### PASAJE CITADO

= = = =

(India, enviado especial) “Sabemos que en América Latina casi nadie conoce nuestro país. No saben nada de nosotros. Queremos que nos empiecen a conocer”, confiesa Arindam Bagchi, el simpático portavoz del Ministerio de Asuntos Exteriores que aprendió español en su paso por las embajadas de Lima y Madrid a la treintena de periodistas latinoamericanos y caribeños que lo escuchamos en la sala de reuniones de la discreta sede de la Cancillería india en la zona de los edificios públicos y embajadas de Nueva Delhi, un oasis en la capital mundial del smog donde cada rotonda luce el césped recortado y delicados arreglos florales.
De inmediato presenta al encargado de las relaciones con nuestro rincón del mundo en el gobierno indio. Sorpresa: en el organigrama burocrático de la cancillería, Saurabh Kumar es el secretario del Este. Es entonces cuando uno, que se reconoce parte del mundo occidental, que toda la vida supo que los funcionarios de Estados Unidos y Europa que nos prestan algo de atención son los encargados del hemisferio occidental, queda perplejo. Porque aquí, aunque estamos casi en las antípodas terrestres y el interminable vuelo hacia América sea algo más corto yendo hacia el oeste, decidieron ubicarnos en el lejano oriente, al fondo de la misma estantería en la que ubicaron a las mucho más cercanas Vietnam, Indonesia o Australia. No queda otra que respirar profundo y aceptar esta inesperada realidad. Namasté.
Desde ya, no les falta razón en el diagnóstico. Es cierto que más allá de la pequeña elite de devotos del yoga y otros caminos espirituales que tienen dinero y tiempo para una temporada de recogimiento en un ashram indio, del legendario Mahatma Gandhi y el malogrado Apu de Los Simpsons, poco y nada sabemos del país que con sus más de 1.400 millones de habitantes se está convirtiendo este año en el más poblado del planeta, superando a una China en crisis que nunca pensamos que dejaría la cima del podio.

= = = =

Entradas de datos guardadas
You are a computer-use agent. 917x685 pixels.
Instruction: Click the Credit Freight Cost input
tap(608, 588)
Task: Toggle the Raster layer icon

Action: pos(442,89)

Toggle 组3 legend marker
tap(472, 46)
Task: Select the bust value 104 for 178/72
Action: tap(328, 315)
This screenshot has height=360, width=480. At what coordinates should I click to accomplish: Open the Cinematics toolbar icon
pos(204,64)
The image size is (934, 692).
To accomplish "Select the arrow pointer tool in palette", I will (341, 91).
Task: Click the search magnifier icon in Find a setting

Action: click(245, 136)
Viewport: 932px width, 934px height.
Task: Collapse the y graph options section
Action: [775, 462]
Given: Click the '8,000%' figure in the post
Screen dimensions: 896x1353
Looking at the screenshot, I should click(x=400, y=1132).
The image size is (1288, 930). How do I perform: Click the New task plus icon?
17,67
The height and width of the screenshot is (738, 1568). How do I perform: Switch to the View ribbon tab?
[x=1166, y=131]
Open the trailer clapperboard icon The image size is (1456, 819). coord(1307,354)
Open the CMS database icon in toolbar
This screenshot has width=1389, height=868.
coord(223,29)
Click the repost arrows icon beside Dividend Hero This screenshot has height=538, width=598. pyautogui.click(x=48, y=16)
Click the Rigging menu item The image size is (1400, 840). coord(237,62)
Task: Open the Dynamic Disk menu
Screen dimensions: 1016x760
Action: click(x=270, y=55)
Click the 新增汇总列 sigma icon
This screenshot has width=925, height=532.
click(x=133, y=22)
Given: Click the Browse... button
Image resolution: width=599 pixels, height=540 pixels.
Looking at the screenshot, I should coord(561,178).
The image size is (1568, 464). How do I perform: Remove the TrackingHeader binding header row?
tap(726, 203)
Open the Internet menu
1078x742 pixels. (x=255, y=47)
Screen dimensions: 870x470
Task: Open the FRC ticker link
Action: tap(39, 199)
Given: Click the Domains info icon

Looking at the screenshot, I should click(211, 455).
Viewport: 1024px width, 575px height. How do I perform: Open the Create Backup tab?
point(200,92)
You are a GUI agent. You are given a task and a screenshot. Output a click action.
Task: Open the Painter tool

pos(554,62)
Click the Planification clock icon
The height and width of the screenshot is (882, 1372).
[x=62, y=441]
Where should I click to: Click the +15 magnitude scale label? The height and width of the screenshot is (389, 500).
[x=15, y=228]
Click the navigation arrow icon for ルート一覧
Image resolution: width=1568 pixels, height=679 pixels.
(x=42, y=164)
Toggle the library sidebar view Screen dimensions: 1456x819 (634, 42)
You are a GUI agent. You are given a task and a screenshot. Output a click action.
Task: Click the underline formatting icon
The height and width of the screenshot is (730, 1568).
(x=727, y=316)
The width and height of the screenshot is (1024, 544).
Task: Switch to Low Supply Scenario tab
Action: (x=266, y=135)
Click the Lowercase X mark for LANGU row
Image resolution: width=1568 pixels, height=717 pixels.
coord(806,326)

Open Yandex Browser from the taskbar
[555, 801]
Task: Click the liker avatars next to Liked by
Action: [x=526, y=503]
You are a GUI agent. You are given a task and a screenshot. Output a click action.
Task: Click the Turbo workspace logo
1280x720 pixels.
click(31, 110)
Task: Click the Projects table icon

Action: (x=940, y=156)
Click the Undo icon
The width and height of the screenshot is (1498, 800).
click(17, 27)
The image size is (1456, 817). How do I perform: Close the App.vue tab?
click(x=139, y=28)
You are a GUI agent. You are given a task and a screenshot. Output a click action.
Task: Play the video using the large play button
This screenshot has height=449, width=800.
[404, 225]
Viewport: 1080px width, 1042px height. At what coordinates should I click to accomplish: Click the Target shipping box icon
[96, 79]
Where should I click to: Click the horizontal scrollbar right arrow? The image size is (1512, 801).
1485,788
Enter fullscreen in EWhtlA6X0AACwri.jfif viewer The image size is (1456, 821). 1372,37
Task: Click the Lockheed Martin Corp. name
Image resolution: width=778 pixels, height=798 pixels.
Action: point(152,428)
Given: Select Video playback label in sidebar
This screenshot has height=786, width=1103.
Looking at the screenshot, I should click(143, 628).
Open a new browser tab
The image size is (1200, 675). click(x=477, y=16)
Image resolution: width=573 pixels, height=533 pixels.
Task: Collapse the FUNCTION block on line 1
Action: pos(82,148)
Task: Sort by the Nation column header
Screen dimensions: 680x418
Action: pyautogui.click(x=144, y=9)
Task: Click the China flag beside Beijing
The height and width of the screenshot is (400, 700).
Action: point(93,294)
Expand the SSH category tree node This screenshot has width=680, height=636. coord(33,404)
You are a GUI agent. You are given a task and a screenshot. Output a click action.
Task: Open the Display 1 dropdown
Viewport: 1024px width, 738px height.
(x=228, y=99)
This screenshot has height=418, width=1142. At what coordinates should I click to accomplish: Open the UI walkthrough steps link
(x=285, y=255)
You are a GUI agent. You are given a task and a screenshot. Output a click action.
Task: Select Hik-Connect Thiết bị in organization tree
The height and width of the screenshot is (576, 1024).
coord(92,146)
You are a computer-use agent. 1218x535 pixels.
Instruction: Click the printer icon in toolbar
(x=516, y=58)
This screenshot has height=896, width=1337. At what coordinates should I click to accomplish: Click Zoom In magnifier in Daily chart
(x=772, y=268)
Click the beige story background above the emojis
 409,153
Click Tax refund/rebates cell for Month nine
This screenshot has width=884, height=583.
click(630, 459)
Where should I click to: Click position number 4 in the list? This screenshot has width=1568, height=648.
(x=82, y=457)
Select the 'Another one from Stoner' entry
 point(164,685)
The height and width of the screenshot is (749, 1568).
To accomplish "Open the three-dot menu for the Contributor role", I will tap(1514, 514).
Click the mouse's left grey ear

= = = =

### OBJETIVO PLANTEADO 1
¿Qué cargo tiene Saurabh Kumar en el organigrama de la cancillería india, según el pasaje citado?
### OBJETIVO PLANTEADO 2
Reescribe el tramo del pasaje citado que va desde "(India, enviado especial)" hasta "delicados arreglos florales.", cambiando "portavoz" por "vocero".

### RESPUESTA ESPERADA 1
Es el secretario del Este.

### RESPUESTA ESPERADA 2
(India, enviado especial) “Sabemos que en América Latina casi nadie conoce nuestro país. No saben nada de nosotros. Queremos que nos empiecen a conocer”, confiesa Arindam Bagchi, el simpático vocero del Ministerio de Asuntos Exteriores que aprendió español en su paso por las embajadas de Lima y Madrid a la treintena de periodistas latinoamericanos y caribeños que lo escuchamos en la sala de reuniones de la discreta sede de la Cancillería india en la zona de los edificios públicos y embajadas de Nueva Delhi, un oasis en la capital mundial del smog donde cada rotonda luce el césped recortado y delicados arreglos florales.